В каждое научное исследование входят три умственные операции, а именно: наблюдение, гипотеза и проверка гипотезы.
Прежде всего в процессе нашего убеждения мы ставим вопрос об общей возможности исследуемого события, делаем наблюдение, прибегаем к аналогии, строим гипотезу и проверяем принятую гипотезу имеющимися фактами[5].
Наблюдение есть попытка объяснить факт, ближайшую причину явлений, о которой я составил понятие, как имевший место вне меня, есть результат произвольной деятельности нашего духа, т. е. внимания, обращенного на какие-нибудь внешние предметы или внутренние явления нашего духа. Оно, само по себе, не творит, а только констатирует. Мы ищем причинной связи логически необходимого соответствия фактов и явлений прежде через наблюдение. Чем возможнее, по нашим понятиям, данное явление, тем легче мы убеждаемся в нем на основании собранных доказательств; чем более противоречит оно нашему житейскому опыту, т. е. фактам, понятие о которых мы составили в своем уме, нашим понятиям о пределах возможного, нашим представлениям об обычном ходе вещей в мире нравственном, тем более мы будем требовать доказательств, тем труднее нам убедиться. Наконец, могут быть и такие случаи, когда самые сильные доказательства не уверят нас в том, что противоречит нашим понятиям и опыту[6].
При одинаковом количестве доказательств в одном случае мы верим, в другом не верим, смотря по тому совместим он или не совместим с установленными индукциями.
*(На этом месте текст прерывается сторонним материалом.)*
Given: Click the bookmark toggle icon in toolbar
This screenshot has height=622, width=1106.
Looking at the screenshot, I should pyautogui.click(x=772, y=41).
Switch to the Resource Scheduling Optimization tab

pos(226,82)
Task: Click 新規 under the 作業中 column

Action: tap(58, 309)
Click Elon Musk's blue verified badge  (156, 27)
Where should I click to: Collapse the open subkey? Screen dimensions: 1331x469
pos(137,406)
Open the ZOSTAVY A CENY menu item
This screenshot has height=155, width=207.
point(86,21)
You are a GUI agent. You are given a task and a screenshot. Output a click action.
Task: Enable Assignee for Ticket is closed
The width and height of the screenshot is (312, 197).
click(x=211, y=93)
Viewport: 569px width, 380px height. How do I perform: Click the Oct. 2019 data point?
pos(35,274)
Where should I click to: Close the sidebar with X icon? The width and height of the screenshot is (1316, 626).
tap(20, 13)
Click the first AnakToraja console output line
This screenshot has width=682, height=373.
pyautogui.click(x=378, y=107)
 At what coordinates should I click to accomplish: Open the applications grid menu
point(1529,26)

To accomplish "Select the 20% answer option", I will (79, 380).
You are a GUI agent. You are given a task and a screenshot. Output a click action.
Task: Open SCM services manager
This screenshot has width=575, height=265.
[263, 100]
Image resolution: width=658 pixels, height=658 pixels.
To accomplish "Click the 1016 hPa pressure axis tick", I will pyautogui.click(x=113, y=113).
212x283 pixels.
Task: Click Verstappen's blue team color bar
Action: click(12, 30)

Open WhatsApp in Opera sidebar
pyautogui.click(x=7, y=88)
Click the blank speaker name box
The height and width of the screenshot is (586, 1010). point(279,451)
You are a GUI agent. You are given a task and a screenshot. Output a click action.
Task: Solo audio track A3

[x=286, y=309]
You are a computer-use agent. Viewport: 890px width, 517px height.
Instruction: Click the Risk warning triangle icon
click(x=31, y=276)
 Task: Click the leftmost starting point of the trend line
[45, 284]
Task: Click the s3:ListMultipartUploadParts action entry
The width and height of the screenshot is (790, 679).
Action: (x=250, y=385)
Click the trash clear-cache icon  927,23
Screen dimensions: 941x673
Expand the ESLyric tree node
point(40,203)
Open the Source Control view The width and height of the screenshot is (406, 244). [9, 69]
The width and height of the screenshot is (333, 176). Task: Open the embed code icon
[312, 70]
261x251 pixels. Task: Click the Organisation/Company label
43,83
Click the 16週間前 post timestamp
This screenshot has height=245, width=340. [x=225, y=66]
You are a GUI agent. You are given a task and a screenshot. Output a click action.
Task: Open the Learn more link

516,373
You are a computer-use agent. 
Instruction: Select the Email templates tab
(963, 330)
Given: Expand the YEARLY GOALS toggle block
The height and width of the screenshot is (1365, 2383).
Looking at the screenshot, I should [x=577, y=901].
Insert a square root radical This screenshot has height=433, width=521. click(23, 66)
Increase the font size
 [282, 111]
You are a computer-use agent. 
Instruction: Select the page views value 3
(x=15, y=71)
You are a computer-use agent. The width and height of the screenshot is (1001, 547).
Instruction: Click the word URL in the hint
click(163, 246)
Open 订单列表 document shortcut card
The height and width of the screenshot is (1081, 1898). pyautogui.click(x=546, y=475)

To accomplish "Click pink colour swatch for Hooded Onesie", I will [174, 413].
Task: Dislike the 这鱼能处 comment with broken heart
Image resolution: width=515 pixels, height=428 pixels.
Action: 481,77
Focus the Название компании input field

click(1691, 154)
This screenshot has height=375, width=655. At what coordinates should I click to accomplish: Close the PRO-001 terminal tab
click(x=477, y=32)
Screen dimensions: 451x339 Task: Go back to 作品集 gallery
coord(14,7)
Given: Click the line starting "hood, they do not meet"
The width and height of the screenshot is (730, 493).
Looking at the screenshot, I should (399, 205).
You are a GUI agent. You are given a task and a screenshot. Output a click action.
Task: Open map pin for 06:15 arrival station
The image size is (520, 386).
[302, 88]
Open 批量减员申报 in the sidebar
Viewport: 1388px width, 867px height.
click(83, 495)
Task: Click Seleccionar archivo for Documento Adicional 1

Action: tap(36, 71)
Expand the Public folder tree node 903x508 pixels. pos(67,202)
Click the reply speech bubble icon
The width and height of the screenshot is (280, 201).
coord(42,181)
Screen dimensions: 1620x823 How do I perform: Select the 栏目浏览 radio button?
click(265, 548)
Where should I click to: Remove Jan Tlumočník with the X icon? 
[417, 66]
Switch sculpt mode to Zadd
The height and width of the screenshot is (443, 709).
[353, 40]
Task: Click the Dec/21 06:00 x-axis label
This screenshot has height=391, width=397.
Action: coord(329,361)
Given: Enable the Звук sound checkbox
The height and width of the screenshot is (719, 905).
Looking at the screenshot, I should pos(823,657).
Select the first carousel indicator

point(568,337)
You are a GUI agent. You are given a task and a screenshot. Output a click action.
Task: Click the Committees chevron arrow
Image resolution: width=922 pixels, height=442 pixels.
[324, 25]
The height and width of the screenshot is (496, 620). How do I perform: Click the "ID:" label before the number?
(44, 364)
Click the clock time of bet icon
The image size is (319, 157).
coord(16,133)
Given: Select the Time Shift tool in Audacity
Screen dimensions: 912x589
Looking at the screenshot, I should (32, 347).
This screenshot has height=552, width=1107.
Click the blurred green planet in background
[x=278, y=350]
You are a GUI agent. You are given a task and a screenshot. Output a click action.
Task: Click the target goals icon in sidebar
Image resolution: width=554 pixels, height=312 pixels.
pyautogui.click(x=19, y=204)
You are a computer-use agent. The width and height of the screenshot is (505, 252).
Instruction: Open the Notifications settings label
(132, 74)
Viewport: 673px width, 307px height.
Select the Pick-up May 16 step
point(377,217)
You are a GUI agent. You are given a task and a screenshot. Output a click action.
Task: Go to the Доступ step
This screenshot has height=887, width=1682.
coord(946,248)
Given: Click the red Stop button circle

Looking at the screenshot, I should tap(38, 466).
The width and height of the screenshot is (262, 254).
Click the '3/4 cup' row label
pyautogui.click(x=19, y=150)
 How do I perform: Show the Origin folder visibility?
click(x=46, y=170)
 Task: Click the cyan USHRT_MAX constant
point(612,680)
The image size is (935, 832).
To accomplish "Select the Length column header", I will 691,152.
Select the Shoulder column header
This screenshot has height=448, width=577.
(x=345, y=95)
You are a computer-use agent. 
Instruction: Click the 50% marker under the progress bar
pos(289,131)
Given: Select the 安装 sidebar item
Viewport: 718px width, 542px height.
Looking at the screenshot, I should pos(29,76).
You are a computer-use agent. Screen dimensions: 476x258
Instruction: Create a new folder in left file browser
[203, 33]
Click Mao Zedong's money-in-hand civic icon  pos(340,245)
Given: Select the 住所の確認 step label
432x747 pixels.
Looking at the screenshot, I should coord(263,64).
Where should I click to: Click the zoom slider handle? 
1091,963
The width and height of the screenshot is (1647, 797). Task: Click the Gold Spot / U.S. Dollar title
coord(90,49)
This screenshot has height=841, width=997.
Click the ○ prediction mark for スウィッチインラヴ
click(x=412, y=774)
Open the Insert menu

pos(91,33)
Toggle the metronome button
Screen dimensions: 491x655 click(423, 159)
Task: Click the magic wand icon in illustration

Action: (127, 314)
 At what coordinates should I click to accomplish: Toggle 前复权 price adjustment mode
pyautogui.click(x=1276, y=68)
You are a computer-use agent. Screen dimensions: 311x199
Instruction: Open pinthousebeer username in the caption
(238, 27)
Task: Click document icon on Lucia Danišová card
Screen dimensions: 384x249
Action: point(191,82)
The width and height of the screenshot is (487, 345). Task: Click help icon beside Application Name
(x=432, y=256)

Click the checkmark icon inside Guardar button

Если событие, утвержденное, напр., свидетелями, противно таким приемам индукции, как закон причинности и тяготения, то оно не заслуживает никакой веры. Если же оно прекословит только приблизительным обобщениям, то единственным последствием будет требование более убедительных доказательств, чем в том случае, когда событие не противоречит нашему опыту. Если вор по профессии будет обвиняться в краже, то мы удовлетворимся гораздо более слабыми доказательствами, чем в том случае, где почтенный и состоятельный обыватель будет уличаем в краже платка из кармана соседа в театре. Мы считаем такое действие последнего более необычайным, чем первого.
Крайняя необычайность преступления, напр., крайняя жестокость, важность его, естественно, возбуждает в нас желание; иметь, по возможности, более убедительные и более сильные доказательства утверждаемого факта, ибо его необычайность представляется нам невероятной.
С самого детства и до самой старости мы накапливаем опыт, богатый материал о степени возможности доверия к человеческим свидетельствам, к фактам, явлениям мира физического и нравственного, достигаем приблизительных обобщений (которые только "обыкновенно", большей частью, вообще верны и всегда допускают массу исключений, как, напр., пословицы), выводов, общих более или менее признанных наблюдений над природой человека, над степенью достоверности, как этих явлений, так и показаний людей различных профессий, классов, возрастов, характеров. Таким образом, накопляются познания, факты и выводы, общие начала в каждую эпоху, в каждом обществе всего человечества.
В общем, опыт или прямое наблюдение людей познаваемого имеют много сходного, тождественного.
Этот богатейший личный опыт не составляет, однако, чисто субъективного состояния отдельной личности. Было бы нелепо не давать веры рассказам о событиях и отвергать их на том основании, что эти факты не принадлежат к числу явлений, подтверждаемых нашим личным опытом, подобно одному сиамскому королю, не поверившему рассказу голландского посланника о том, что в Европе в известное время года вода превращается в лед, который может сдержать на себе слона.
Доверие к факту соответствует состоянию нашего ума и наших настоящих познаний. Понятие о возможном и невозможном, о вероятном и верном не суть свойства, существующие в самих фактах, а только наклонности нашего ума, так что один и тот же факт, кажущийся необходимо вероятным одному, другому кажется неизбежно невероятным, что невероятно, напр., для академика, то готентоту покажется возможным.